The crime is a Class D Felony punishable by a two to twelve year prison sentence and a $5,000 fine.

(1)(D) Criminally Negligent HomicideLesser Included Offense.

Under Tennessee law, this crime is a death which results from criminally negligent conduct, which occurs where a defendant “ought to be aware of a substantial and unjustifiable risk” that his conduct could cause harm (or, here, death). “The risk must be of such a nature and degree that the failure to perceive it constitutes a gross deviation from the standard of care that an ordinary person would exercise.”

The crime is a Class E Felony punishable by one to six years in prison and a fine of up to $3,000.

(2) Stalking (with Bodily Injury and a Deadly Weapon).

Under Tennessee law, stalking is a “repeated or continuing harassment of another individual that would cause a reasonable person to feel terrorized, frightened, intimidated, threatened, harassed, or molested, and that actually causes” those feelings in a victim.
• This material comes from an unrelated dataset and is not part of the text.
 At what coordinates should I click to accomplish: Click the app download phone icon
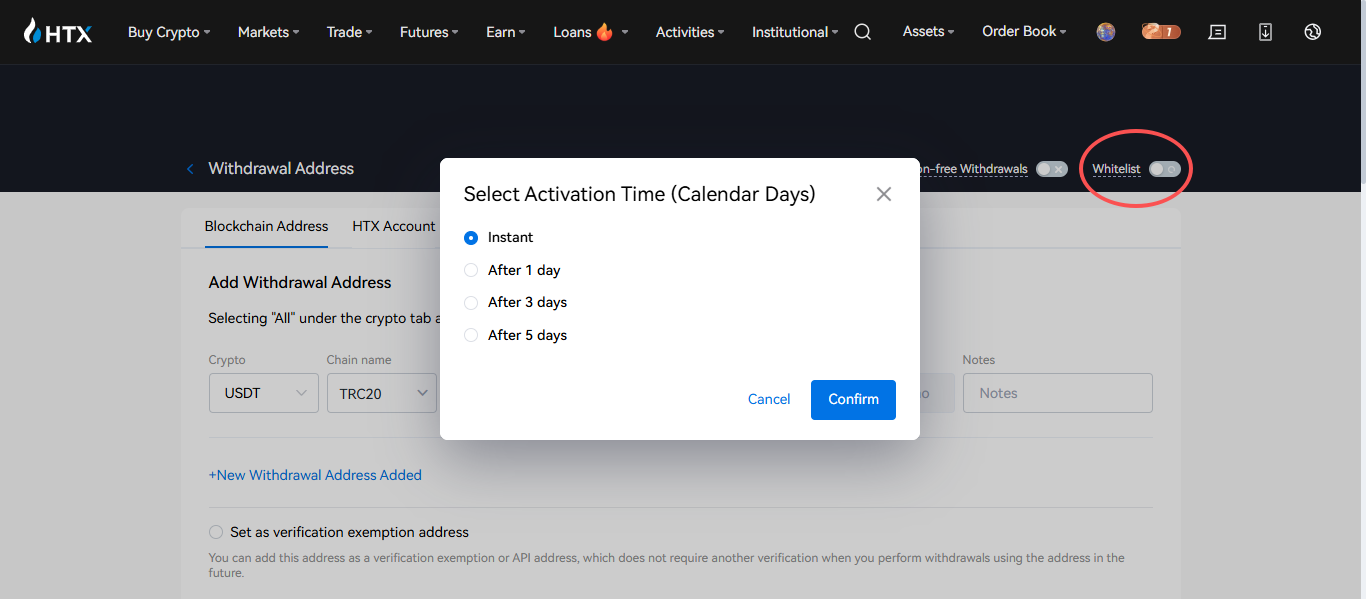pyautogui.click(x=1265, y=32)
Thus, stalking has on objective (reasonable person) and subjective (to a particular victim) standard in Tennessee.

If the state can prove beyond a reasonable doubt that the defendant “displayed” a deadly weapon, the stalking charge becomes “aggravated,” which is a Class E Felony punishable by between one and six years in prison and a fine of up to $3,000.

Aggravated stalking becomes “especially aggravated” if it leads to intentional or reckless “serious bodily injury.” If that occurs, the stalking becomes a Class C Felony, which carries a prison sentence of between three and fifteen years and a fine of up to $10,000.
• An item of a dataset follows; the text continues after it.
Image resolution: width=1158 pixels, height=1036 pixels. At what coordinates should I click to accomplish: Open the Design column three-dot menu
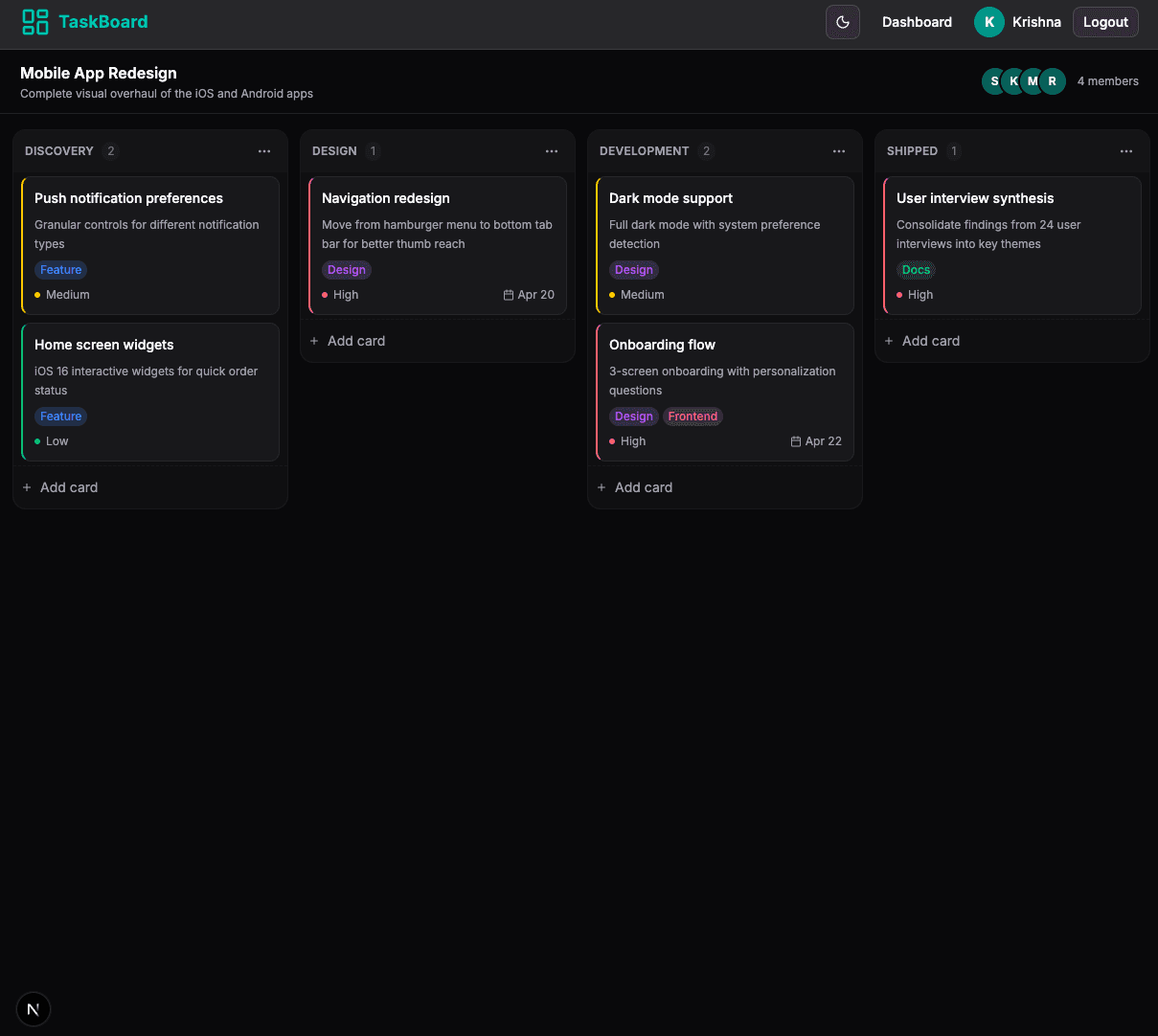(552, 151)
(3) Theft of Property (Grandfather’s Gun).

Under Tennessee law, prosecutors are alleging that Gaul took his grandfather’s gun without permission by taking it out of his grandfather’s truck. Legally, the crime is defined as an “intent to deprive the owner of property” by “obtain[ing] or exercis[ing] control” over said property “without the owner’s effective consent.”

Here, the theft alleged is of a gun worth between $500 and $1,000. That value makes the theft as alleged a Class A Misdemeanor, which in Tennessee is punishable by up to 11 months, 29 days in jail, a $2,500 fine, or both.

(4) Hiding the Gun.

Under Tennessee law, prosecutors have alleged that the defendant concealed a gun in an attempt to hide it from investigators. The charge is actually part of the law which forbids interference with governmental operations. Nowhere does the law specifically mention guns. The law makes it crime to “conceal” any “thing with an intent to impair its . . . availability as evidence,” and the law requires that the defendant knew an investigation was underway. The punishment for violating this law is a Class C Felony, wish, as above, is punishable by a prison term of three to fifteen years and a fine of up to $10,000.

(5) Reckless Endangerment (Firing Gun into a Habitation).  GUILTY PLEA BEFORE TRIAL.

Under Tennessee law, this crime is any conduct which “places or may place another person in imminent danger of death or serious bodily injury.” It is enhanced if the conduct is “discharging a firearm into a habitation,” which is basically any home. If the habitation is occupied, the punishment is even greater (a Class C Felony).

In this case, the defendant entered a last-minute guilty plea to this count. As such, his punishment would be a prison term of three to 15 years and a fine of up to $10,000.

(6) Employing a Firearm during a Dangerous Felony.

This charge ties into the especially aggravated stalking. Under Tennessee law, it’s a crime to “employ” a gun during an underlying felony, which here would be the especially aggravated stalking charge.

If convicted, the defendant faces a Class C Felony, but instead of the usual minimum, here, the specific statute at play sets the minimum end of the sentence at six years. The maximum would be a 15-year sentence. Plus, here, if convicted, the defendant would have to serve the 6-15 year sentence consecutive (back to back) with any underlying sentence.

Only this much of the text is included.